Component 3: Support to foster trade relations with Nigeria in identified value chains
31. Subcomponent 3.1 aims at enhancing regional integration with Nigeria through the
provision of TA to remove administrative barriers to trade and the construction of secondary
access roads to Nigeria. Due to the nature of the TA, it is difficult to measure its impact
although it will contribute to develop quality production in the Maradi area and exports to
Nigeria. Construction of access roads will contribute to income generation by facilitating
linkage between production areas and potential markets.
Conclusion
32. In summary, significant economic benefit is expected to be derived from this project.

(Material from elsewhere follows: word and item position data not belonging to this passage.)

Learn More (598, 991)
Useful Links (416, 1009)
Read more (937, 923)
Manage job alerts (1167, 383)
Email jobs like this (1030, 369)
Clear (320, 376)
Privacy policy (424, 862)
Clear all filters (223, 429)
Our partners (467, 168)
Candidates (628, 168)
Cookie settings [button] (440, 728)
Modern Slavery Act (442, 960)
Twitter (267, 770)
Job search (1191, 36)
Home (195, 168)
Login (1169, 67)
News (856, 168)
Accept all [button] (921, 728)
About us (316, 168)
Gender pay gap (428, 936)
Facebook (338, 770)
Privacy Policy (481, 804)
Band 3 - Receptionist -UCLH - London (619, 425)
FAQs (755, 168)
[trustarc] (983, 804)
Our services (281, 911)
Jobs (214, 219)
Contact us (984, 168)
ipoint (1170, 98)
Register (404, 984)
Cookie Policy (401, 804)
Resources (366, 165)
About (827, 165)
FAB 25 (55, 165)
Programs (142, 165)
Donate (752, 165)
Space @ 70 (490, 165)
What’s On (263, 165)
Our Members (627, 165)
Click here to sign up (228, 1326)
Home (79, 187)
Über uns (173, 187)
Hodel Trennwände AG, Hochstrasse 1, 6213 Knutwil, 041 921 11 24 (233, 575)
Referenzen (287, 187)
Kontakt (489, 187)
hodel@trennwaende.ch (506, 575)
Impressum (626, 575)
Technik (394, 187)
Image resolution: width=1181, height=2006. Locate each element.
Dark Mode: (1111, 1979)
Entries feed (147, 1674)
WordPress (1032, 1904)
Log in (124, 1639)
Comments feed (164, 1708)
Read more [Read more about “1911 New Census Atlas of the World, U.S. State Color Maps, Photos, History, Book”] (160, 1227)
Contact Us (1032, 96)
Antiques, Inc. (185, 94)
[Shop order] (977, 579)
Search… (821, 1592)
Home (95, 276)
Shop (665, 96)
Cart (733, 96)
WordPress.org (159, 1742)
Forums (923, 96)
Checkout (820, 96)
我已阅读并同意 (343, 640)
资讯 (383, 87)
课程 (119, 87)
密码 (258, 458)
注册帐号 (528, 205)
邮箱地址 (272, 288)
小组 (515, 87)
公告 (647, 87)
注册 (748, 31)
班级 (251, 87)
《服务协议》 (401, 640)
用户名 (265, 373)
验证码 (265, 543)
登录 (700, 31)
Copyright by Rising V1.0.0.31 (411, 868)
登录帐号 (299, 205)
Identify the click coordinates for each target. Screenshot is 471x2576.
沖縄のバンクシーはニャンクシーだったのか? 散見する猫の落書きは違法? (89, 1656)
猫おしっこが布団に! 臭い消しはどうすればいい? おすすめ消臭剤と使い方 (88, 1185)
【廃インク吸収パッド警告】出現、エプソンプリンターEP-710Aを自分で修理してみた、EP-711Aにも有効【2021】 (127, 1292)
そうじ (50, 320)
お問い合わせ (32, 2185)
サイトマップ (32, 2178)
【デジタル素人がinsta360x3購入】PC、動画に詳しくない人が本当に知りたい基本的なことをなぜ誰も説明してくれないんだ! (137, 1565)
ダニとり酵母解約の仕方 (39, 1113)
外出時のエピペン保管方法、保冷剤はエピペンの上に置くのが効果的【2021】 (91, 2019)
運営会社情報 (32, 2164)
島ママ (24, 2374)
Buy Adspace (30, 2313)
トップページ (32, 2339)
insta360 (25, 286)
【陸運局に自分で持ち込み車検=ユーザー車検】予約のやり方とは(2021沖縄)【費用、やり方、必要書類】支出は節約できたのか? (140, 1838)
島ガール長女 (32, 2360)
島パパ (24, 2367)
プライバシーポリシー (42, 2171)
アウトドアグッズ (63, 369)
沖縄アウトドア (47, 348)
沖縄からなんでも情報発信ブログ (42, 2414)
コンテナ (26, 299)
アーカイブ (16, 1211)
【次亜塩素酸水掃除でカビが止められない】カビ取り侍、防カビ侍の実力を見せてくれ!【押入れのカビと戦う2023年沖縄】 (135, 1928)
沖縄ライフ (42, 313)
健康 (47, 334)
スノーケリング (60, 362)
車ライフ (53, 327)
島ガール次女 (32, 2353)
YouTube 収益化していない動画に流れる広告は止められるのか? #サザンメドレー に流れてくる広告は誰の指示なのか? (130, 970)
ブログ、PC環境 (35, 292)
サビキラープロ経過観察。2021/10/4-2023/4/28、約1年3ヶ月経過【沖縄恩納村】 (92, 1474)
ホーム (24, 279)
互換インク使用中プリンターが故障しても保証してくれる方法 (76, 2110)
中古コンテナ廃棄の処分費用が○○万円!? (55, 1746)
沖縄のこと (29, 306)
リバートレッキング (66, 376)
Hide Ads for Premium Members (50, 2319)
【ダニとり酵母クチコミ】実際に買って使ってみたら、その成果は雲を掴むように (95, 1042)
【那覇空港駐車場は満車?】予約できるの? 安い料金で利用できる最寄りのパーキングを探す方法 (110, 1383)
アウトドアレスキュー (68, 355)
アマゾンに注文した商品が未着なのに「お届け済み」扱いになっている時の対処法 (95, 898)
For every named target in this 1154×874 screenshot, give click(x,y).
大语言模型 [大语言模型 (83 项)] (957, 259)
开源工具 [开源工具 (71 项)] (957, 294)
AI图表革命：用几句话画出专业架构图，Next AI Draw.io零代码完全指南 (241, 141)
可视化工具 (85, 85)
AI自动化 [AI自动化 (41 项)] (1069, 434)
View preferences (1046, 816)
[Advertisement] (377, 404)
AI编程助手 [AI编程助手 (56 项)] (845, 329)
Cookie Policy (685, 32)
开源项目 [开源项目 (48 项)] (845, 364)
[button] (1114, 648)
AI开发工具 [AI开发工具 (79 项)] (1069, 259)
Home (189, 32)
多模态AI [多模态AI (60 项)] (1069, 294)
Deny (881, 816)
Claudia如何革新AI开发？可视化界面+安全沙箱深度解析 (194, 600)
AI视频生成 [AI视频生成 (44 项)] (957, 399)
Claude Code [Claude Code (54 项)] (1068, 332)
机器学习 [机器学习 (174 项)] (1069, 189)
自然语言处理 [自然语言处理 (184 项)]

Broadly, the project will create a business environment conducive to private investment,
enterprise creation and growth. It will enhance competitiveness of firms operating in the
mining and meat and butchery value chains. Increased competitiveness in these two sectors
will generate value-added and create more jobs. The project will contribute to increase Niger
export potential in mineral and meat products. It will also improve cross border trading
through better road connections and reduced administrative barriers and procedures. It is
expected that project intervention will ultimately contribute to attract potential investment
from Nigeria especially in the K2M corridor.
33. Ultimately, through its economy wide demonstration effect, the project is likely to
generate benefits for a much larger number of SMEs, with wider implications for private
sector growth, job creation and poverty reduction.